* [DATA]
* * * * * * * * *

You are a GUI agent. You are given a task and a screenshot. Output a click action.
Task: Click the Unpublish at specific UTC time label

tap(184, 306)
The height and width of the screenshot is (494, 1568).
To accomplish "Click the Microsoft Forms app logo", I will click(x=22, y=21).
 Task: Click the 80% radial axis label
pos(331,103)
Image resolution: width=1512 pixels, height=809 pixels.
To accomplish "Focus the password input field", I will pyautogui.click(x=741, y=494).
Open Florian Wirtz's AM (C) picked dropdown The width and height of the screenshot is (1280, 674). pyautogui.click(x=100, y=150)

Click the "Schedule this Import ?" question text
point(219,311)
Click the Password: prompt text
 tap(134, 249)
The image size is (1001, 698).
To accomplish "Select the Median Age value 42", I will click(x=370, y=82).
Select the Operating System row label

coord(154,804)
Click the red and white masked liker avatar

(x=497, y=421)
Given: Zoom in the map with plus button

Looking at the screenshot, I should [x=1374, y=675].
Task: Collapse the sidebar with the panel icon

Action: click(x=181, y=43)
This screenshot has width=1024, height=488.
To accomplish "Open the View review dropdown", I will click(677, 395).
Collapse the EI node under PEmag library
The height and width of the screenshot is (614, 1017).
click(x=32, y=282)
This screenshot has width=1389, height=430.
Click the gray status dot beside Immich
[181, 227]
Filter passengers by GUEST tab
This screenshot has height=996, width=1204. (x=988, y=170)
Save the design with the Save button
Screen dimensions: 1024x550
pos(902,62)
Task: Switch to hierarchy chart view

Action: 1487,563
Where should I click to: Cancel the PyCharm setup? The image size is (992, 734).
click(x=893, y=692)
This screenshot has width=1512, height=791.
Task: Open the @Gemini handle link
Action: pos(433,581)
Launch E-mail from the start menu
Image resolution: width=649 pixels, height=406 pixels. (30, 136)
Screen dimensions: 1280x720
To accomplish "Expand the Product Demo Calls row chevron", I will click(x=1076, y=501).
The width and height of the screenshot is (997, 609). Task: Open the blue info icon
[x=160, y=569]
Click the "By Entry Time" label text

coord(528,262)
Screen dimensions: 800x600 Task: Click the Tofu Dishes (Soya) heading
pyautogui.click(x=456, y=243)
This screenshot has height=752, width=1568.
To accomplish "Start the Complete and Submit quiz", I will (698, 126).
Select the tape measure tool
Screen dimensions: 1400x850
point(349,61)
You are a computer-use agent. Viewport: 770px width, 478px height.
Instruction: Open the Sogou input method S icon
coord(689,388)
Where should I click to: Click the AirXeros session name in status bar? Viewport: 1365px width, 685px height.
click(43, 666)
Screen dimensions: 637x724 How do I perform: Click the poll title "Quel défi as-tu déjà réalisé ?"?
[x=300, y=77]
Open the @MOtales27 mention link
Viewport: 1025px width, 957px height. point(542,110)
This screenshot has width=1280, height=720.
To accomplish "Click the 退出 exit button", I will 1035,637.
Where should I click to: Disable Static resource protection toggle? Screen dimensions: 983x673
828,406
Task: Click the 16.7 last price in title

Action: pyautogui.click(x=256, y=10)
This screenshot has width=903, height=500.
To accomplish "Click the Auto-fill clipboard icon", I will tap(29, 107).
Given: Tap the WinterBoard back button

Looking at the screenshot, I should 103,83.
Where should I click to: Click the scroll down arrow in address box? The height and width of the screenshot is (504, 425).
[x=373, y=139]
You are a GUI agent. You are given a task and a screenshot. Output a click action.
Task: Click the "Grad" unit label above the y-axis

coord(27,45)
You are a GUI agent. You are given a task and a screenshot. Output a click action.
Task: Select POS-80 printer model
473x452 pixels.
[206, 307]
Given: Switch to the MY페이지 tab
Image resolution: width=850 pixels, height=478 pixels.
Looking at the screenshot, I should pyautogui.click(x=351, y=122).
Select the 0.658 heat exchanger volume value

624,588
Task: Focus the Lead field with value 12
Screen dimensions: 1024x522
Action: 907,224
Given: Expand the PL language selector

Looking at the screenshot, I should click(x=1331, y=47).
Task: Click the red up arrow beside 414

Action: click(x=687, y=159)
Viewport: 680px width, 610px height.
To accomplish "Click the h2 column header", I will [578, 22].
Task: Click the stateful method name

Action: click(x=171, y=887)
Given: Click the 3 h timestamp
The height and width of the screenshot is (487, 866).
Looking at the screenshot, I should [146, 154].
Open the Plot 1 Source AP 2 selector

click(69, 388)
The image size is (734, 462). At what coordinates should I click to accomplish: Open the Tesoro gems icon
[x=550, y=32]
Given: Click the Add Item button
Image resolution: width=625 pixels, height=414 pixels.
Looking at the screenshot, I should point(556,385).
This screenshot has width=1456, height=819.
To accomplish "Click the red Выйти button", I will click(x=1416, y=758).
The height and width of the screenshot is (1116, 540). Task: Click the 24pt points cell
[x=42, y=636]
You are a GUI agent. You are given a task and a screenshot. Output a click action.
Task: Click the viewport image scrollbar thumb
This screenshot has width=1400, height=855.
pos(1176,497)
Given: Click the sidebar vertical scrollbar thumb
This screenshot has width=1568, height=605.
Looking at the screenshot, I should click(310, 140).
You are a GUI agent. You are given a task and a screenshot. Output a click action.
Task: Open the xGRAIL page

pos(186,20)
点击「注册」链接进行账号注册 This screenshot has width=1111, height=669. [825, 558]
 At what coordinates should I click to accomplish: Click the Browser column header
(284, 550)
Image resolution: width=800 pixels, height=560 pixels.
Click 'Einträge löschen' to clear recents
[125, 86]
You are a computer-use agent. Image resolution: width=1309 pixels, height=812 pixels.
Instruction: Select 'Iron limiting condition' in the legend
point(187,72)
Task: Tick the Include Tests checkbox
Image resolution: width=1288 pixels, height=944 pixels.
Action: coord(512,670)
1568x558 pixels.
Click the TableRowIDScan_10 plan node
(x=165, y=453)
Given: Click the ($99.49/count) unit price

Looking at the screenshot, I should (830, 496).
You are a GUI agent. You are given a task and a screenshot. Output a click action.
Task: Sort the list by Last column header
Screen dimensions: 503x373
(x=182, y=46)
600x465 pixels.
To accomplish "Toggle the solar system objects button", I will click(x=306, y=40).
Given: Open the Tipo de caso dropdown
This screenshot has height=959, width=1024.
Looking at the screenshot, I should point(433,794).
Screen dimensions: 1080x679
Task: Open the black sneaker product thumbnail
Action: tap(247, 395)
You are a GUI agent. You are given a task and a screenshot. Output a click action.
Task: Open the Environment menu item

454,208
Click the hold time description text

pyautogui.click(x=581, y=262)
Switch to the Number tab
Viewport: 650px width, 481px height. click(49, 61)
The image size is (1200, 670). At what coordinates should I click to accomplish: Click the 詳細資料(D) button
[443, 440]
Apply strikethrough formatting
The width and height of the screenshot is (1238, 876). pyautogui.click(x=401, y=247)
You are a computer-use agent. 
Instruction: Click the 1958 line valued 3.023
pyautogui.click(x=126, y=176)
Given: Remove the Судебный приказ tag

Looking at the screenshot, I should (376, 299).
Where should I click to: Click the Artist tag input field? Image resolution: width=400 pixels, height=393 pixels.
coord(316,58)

* * * * * * * * *

* [TASK STATEMENT] Each line that holds the string "computer" is to be copied from the entries above.

* [ANSWER BOX]
You are a computer-use agent. Viewport: 770px width, 478px height.
You are a computer-use agent. Image resolution: width=1309 pixels, height=812 pixels.
You are a computer-use agent. 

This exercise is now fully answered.